Department of English
Faculty News
Professor Paul Bone

Driven Sane


It was just before dusk, long light falling on the brown stucco and flagstones in the open courtyard of the Tuscan villa where my wife and I would stay for a delayed honeymoon. The quiet of the vineyards and the olive trees was a blessing after a long drive. We started in Switzerland, and that leg was smooth and quiet, on time. As soon as we crossed into Italy, though, we felt our peace slipping away with each Mercedes speeding by us on the Autostrade. We got our peace back, but it wasn’t easily won.

But here we were finally, getting our bags from the trunk and meeting Sonia, the owner. A young man our age, maybe a little younger, was talking on the office phone. The door was open to the outside, and it was warm, mid-May. The dark wood and quiet of the place felt old and comfortable, different in that way you want when you travel. How strange, then, to hear someone speaking English. It was a northern accent—Minnesota, maybe? We were too road-worn and exhaustedly triumphant to hear what he was saying, but we didn’t forget him. We asked each other what he was doing there. Legal work? Study abroad?

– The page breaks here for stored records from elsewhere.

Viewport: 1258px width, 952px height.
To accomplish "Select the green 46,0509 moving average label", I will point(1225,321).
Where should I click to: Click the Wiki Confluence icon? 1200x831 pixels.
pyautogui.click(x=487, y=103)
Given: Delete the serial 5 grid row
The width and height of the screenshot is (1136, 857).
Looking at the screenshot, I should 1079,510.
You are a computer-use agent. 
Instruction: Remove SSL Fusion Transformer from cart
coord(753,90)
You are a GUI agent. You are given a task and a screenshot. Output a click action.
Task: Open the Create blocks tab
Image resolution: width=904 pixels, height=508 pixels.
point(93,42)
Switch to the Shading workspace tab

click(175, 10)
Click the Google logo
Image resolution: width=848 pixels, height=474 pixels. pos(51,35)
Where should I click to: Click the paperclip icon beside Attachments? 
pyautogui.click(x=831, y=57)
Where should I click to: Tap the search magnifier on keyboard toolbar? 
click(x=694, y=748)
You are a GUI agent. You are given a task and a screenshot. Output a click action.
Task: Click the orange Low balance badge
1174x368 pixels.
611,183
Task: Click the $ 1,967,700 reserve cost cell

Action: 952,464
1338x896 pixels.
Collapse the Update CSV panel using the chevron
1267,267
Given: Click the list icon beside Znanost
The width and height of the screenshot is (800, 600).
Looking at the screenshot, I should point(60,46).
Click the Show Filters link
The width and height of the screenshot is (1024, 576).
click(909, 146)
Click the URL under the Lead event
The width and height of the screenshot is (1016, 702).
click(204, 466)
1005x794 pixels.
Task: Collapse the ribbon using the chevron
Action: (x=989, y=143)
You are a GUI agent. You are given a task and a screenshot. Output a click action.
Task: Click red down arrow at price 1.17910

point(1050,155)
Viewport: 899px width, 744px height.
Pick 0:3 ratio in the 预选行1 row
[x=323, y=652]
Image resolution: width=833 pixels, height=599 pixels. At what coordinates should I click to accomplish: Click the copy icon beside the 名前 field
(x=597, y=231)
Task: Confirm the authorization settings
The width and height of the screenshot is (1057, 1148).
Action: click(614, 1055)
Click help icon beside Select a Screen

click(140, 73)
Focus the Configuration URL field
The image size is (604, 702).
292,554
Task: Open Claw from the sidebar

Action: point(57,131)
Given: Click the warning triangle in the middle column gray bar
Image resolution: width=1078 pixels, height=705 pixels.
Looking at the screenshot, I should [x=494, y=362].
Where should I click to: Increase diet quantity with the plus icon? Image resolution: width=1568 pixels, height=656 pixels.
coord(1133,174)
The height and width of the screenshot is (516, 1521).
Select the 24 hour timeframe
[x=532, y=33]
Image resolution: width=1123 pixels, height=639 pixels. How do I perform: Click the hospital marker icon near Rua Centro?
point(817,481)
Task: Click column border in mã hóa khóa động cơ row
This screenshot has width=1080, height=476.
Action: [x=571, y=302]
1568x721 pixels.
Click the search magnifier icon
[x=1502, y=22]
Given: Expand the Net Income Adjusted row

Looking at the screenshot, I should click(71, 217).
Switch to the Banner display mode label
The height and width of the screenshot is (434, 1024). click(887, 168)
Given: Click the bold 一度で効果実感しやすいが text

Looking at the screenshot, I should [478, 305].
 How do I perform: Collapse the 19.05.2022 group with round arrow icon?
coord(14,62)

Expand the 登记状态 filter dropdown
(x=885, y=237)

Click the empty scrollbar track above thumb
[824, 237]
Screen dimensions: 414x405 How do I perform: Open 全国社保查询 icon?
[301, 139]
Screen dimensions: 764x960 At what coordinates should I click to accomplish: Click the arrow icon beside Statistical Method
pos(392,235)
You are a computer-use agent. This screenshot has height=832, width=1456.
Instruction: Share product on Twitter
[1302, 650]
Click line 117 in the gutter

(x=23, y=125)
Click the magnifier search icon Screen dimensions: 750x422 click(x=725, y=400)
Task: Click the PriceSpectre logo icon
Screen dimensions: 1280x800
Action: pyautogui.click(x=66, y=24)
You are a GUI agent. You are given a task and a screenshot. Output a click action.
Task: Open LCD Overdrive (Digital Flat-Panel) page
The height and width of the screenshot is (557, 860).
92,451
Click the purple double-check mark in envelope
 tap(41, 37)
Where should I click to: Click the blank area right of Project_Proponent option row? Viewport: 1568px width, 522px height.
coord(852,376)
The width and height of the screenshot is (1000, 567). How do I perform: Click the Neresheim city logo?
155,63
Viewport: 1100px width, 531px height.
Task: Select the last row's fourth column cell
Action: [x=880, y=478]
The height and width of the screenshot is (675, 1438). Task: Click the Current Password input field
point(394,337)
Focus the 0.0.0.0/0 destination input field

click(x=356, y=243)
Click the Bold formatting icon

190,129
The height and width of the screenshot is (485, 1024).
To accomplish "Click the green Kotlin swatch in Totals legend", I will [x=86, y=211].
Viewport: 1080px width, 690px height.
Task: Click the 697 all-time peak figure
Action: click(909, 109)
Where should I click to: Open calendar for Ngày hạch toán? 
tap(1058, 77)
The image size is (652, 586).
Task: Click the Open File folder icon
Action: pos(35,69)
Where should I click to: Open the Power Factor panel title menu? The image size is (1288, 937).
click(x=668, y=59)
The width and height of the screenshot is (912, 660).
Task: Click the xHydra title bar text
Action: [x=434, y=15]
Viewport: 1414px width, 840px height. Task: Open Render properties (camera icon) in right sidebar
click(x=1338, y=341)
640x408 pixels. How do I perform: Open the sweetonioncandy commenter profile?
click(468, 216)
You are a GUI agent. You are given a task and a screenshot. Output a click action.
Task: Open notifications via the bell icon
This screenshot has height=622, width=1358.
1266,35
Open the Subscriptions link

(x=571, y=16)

We found out later from Sonia, who told us things she probably didn’t tell most guests, that Barry had been talking to the U.S. Embassy to try to get medical insurance for his wife, who had had a breakdown and was sedated in a Florence hospital room. Apparently, they were on a horseback ride when she simply broke. She had been feeling nervous and panicky since Venice, Sonia said. They had booked one of those group trips that goes from the Netherlands to Rome in two weeks, and the stress of traveling abroad for the first time was just too much for her. Her folks had to come for her and take her by taxi to Rome, where they could get a direct flight back to the U.S. Any stopovers would have upset the tenuous hold she had on herself.

This woman’s story haunted us a little. We already felt sad and guilty for leaving our six-month-old son with my wife’s mother and stepfather. We might break down. We didn’t, but I can’t help thinking that they suffered—at least she did—in place of us, sort of a proxy couple. After all, we had planned a day trip to Rome but backed out early on. Now that felt like the best decision of our trip.

We never saw Barry’s wife, but we imagined her blinking at the Colosseum, staring blankly at St. Peter’s, monuments she might never see again. We did, however, meet Barry one night as he was having dinner with his in-laws in the villa’s restaurant. He didn’t know we knew all of this. He was calm, just as you’d want your stand-in to be. They were leaving the next day to go home, he said, which was Minnesota after all.

We stayed a few more days, just making our flight out of the Florence Airport after a frenzied, pre-dawn drive. Back home in Evansville, we felt supremely sane and very lucky, navigating the smooth, wide, Indiana roads expertly, knowing a little more than we did before. Our son grew into his car seat over the summer, and if he cried as we strapped him in, we would say, "Don’t worry. We’re just going for a ride."